### Task data
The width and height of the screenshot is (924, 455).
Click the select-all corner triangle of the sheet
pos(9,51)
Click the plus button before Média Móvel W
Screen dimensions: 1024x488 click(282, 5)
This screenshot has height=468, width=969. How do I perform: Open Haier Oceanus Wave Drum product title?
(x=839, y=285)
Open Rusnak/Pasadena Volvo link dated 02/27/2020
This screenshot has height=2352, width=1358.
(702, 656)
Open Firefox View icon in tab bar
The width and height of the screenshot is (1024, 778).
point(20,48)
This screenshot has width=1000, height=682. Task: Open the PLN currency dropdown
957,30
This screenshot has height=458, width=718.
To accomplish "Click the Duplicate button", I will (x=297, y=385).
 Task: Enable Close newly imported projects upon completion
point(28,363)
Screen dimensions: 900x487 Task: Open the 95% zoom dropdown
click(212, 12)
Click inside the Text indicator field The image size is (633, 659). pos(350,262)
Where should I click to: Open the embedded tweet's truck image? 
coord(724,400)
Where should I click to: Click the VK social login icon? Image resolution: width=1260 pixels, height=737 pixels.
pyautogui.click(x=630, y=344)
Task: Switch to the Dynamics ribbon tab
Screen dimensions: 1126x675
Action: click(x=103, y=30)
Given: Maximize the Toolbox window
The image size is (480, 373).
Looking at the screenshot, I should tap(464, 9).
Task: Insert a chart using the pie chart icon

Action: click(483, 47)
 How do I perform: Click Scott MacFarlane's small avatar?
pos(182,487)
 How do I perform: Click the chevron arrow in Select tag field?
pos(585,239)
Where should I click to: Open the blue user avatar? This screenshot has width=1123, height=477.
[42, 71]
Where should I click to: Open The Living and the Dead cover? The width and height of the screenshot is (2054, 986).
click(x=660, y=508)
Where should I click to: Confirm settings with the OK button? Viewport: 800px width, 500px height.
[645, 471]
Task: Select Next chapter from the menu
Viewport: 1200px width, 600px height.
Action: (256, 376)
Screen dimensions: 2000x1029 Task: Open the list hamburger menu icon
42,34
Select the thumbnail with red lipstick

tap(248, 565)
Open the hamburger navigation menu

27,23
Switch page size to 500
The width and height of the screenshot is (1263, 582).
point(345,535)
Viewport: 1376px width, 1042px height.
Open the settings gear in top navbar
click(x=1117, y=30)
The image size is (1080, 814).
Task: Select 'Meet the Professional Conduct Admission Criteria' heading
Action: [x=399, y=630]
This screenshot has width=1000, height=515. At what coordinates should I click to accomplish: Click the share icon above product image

### Work instructions
All lines above from the one with "How do I perform: Click the" to the one with "Task: Select Next chapter from the menu", inclusive, should be copied exactly, and no other lines.

### Answer box
 How do I perform: Click the chevron arrow in Select tag field?
pos(585,239)
Where should I click to: Open the blue user avatar? This screenshot has width=1123, height=477.
[42, 71]
Where should I click to: Open The Living and the Dead cover? The width and height of the screenshot is (2054, 986).
click(x=660, y=508)
Where should I click to: Confirm settings with the OK button? Viewport: 800px width, 500px height.
[645, 471]
Task: Select Next chapter from the menu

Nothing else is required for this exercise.